20 EU-Staaten, darunter auch Österreich, haben einen Brief unterschrieben, in dem man sich nicht nur „tief besorgt“ über das Vorgehen der Orban-Regierung zeigt, sondern auch die EU-Kommission auffordert, im Extremfall alle rechtlich möglichen Maßnahmen gegen Ungarn zu ergreifen.
Dazu gehört auch das sogenannte „Artikel-7-Verfahren“, das einen Entzug des Stimmrechts des Landes bei EU-Entscheidungen zur Folge hätte. Ein solches Verfahren gegen Ungarn ist zwar seit Jahren am Laufen, kommt aber nicht voran, weil dafür alle anderen 26 EU-Staaten feststellen müssten, dass eine schwerwiegende Verletzung der Rechtsstaatlichkeit vorliegt. Bisher hat immer zumindest ein anderer EU-Staat Budapest den Rücken gedeckt, zuletzt die Slowakei.

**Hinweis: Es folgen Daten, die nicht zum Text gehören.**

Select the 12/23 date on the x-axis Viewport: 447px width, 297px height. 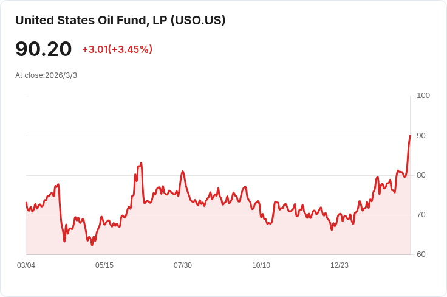(340, 265)
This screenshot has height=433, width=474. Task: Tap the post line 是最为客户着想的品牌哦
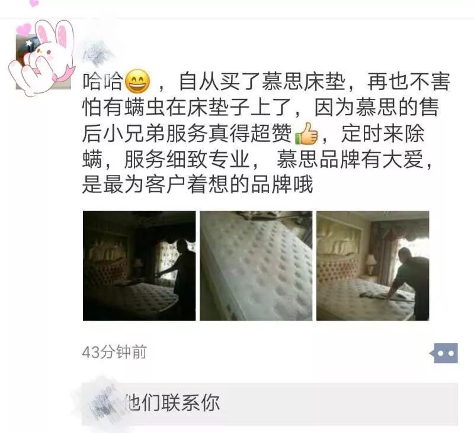(197, 185)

Mit dem aktuellen Brief aber scheint das Artikel-7-Verfahren wieder Fahrt aufzunehmen. Möglich wäre auch die Blockade weiterer EU-Gelder für Ungarn, die die EU-Kommission veranlassen könnte. Schon jetzt muss Ungarn wegen Bruch des EU-Rechts, etwa in der Migrationspolitik, auf Dutzende Millionen Euro verzichten.
Kritik an der Kommission
Vorerst aber beschränkt sich die Kommission auf Ermahnungen und kritische Kommentare. Wie Brüsseler Medien berichten, sollen in der Kommission interne Vorgaben im Umlauf sein, die Zurückhaltung gegenüber Ungarn anordnen. Man will im Vorfeld wichtiger Entscheidungen beim kommenden EU-Gipfel im Juni Orban offensichtlich nicht weiter herausfordern und weitere politische Blockaden provozieren. Präsidentin Ursula von der Leyen jedenfalls hat ihre Kommissare laut diesen Medienberichten gebeten, nicht zur Pride Parade nach Budapest zu fahren. Die Kommission dementiert.

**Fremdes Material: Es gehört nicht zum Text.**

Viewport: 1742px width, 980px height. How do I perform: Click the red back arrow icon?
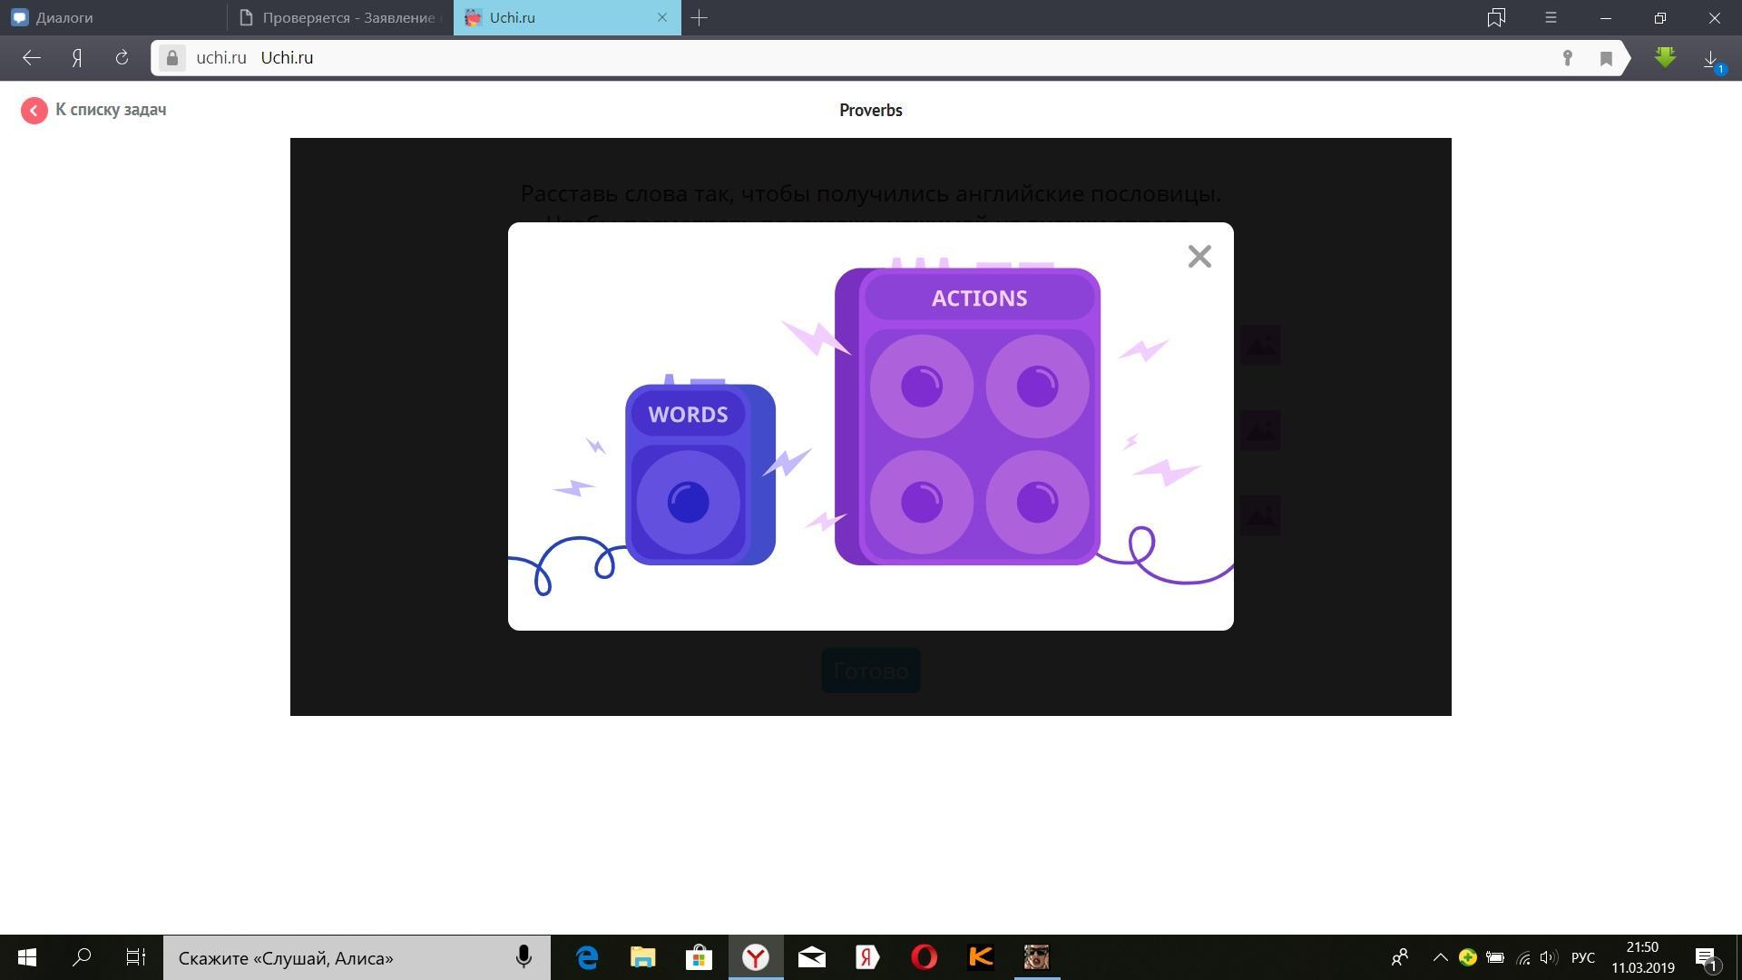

Bisher machte die Kommission auch keine Anstalten, konkret gegen das Pride-Verbot vorzugehen. Justizkommissar Michael McGrath beteuert zwar, dass man alle Werkzeuge nutzen werde, um die Rechte ungarischer Bürger zu verteidigen. Allerdings sei dafür eine rechtliche Analyse notwendig, die derzeit noch laufe.
Bereits eingeleitet sind weitere Vertragsverletzungsverfahren gegen Ungarn — darunter gegen das sogenannte „Kinderschutzgesetz“, das das „Propagieren“ von Homosexualität oder der „Abweichungen von der Identität des Geburtsgeschlechts“ unter Strafe stellt.
Schilling will dabei sein
Für viele EU-Parlamentarier ist das Vorgehen der Kommission trotzdem halbherzig. Sie fordern mehr Härte gegen Ungarn, allerdings nur in Protestnoten aus Brüssel.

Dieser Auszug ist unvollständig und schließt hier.